Problem requirements: From the line with "Click the rainy" through the final line, transcribe the material below character for character; include no other lines.

Data records:
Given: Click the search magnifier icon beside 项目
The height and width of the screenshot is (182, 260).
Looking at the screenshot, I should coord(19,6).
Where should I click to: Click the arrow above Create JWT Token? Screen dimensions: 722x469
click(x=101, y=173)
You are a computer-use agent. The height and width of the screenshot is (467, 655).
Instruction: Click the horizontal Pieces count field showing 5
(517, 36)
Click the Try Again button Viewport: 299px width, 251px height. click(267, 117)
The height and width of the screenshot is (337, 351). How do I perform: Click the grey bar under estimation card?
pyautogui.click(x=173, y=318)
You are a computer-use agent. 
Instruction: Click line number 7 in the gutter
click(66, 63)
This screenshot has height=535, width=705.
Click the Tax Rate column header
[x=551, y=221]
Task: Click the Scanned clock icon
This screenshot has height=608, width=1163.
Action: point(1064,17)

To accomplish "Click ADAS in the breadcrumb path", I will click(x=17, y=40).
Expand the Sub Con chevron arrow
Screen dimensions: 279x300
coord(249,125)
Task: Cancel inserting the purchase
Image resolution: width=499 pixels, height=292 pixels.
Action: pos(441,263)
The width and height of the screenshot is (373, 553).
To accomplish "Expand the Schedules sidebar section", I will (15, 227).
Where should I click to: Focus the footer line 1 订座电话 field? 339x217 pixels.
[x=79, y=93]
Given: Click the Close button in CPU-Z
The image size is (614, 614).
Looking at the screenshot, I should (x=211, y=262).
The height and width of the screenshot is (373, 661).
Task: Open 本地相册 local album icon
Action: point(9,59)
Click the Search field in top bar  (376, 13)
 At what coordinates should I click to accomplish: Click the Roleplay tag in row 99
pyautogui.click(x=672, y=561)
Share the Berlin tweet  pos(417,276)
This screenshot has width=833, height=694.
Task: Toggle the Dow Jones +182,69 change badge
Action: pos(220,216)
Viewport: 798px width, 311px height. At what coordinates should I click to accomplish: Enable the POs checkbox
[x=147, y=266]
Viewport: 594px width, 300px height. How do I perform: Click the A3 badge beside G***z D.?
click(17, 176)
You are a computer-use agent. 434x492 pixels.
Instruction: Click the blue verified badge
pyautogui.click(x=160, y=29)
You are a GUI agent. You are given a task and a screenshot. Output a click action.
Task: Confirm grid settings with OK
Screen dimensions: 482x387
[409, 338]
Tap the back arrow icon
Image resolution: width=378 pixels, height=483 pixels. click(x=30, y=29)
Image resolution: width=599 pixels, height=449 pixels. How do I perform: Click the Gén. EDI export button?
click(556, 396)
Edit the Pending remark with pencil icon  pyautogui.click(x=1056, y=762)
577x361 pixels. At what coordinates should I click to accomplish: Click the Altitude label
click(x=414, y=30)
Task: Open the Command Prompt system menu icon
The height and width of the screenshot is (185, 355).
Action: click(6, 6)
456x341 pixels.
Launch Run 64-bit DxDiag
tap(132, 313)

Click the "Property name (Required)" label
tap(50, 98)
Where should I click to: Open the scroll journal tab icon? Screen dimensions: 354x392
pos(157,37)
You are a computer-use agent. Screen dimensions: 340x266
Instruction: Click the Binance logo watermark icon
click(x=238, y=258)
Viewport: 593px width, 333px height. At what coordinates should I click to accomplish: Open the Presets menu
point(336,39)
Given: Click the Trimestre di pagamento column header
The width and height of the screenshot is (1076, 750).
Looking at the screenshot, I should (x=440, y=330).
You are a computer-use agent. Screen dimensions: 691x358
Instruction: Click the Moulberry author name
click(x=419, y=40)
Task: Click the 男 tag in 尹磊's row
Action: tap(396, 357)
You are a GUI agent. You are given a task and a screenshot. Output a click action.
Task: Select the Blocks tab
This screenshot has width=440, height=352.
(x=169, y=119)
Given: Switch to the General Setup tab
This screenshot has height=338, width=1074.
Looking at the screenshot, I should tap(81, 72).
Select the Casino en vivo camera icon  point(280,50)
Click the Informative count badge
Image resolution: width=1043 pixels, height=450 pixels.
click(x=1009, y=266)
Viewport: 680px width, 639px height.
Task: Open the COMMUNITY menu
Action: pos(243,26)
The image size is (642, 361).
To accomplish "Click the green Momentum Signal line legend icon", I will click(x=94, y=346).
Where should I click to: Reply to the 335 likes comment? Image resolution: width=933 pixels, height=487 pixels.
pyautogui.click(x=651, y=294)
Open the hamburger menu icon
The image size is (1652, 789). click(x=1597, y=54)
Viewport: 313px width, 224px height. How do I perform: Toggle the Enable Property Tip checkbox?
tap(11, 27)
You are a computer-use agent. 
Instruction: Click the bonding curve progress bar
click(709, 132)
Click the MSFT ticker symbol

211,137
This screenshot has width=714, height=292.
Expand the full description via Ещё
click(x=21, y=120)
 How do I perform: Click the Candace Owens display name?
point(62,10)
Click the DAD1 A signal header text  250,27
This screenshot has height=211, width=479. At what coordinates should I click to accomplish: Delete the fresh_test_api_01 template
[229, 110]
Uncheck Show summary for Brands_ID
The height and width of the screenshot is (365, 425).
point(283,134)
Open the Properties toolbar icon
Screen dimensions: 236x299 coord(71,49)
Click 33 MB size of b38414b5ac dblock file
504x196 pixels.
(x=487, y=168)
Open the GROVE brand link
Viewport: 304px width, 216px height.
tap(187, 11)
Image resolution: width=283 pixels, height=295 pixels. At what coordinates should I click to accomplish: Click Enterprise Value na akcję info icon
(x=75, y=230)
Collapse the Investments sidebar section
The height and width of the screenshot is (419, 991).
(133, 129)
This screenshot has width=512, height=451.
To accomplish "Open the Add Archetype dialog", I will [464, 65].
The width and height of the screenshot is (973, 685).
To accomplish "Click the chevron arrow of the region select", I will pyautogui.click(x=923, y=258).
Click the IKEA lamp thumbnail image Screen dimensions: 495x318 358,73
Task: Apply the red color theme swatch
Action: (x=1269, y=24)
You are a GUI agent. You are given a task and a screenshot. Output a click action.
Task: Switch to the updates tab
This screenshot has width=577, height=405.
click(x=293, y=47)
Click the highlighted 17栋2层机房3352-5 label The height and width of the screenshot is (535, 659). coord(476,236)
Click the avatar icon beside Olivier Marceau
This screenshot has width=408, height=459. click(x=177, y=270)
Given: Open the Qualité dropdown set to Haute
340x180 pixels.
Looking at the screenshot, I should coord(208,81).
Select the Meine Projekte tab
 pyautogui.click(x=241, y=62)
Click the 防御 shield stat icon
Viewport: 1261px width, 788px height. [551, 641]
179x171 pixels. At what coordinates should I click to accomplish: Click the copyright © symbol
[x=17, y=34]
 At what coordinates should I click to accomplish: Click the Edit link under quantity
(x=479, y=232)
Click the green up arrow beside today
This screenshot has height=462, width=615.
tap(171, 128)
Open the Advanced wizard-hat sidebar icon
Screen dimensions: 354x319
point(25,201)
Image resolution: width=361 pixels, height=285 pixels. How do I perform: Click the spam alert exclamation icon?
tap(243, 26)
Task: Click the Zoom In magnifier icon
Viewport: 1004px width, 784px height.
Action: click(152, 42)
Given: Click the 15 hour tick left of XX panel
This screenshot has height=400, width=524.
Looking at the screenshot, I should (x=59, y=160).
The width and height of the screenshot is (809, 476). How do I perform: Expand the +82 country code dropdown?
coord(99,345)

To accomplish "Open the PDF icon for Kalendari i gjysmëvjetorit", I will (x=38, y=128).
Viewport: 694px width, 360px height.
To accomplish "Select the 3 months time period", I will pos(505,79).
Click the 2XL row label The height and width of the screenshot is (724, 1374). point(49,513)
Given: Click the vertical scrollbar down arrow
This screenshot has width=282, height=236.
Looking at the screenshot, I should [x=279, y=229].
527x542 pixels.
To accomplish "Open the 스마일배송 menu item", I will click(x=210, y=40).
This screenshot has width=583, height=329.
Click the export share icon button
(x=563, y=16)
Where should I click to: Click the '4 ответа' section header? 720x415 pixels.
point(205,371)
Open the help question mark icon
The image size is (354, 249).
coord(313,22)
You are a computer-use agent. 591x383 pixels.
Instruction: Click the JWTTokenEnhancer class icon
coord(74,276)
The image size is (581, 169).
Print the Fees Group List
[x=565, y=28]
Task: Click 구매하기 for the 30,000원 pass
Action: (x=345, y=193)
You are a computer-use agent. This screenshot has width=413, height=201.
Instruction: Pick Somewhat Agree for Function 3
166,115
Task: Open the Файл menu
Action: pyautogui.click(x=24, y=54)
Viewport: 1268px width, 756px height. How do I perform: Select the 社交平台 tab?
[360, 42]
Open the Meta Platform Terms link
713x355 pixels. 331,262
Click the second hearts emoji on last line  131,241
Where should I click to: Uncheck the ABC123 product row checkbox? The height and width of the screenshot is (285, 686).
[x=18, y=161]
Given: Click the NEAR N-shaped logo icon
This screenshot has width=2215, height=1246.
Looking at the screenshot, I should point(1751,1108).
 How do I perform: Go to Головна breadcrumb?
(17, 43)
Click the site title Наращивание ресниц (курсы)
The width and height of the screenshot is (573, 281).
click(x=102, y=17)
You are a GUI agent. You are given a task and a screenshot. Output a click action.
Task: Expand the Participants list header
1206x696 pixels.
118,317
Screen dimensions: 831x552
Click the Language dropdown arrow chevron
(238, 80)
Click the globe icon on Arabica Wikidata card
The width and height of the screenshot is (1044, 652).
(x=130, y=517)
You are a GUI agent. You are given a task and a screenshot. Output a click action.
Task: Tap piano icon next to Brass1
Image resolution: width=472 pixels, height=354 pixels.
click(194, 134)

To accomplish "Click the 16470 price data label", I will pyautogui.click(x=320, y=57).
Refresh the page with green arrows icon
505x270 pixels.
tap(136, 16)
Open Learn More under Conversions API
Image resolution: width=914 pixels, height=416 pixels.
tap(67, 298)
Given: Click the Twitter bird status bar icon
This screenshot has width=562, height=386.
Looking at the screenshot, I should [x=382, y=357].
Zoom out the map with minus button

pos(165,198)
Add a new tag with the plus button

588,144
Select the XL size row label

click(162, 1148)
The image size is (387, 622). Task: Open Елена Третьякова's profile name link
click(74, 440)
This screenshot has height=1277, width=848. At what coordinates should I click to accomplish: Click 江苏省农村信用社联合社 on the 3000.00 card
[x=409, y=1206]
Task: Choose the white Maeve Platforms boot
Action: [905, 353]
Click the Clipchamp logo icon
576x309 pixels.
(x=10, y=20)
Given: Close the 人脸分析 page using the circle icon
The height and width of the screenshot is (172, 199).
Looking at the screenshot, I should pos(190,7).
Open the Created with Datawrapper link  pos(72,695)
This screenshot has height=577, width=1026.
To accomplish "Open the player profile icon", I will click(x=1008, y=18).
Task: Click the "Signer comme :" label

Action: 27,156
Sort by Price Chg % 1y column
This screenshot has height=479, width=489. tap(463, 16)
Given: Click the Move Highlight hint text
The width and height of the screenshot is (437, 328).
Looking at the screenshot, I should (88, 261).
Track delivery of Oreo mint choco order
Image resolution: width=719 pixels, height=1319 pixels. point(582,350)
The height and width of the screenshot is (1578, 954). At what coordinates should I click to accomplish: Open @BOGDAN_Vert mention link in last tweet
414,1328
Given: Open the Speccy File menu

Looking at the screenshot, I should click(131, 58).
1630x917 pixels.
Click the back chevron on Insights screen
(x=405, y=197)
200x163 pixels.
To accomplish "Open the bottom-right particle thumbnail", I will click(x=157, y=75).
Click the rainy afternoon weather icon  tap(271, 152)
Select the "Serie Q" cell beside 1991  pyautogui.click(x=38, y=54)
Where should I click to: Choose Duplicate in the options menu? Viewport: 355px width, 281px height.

Written response:
Click the rainy afternoon weather icon  tap(271, 152)
Select the "Serie Q" cell beside 1991  pyautogui.click(x=38, y=54)
Where should I click to: Choose Duplicate in the options menu? Viewport: 355px width, 281px height.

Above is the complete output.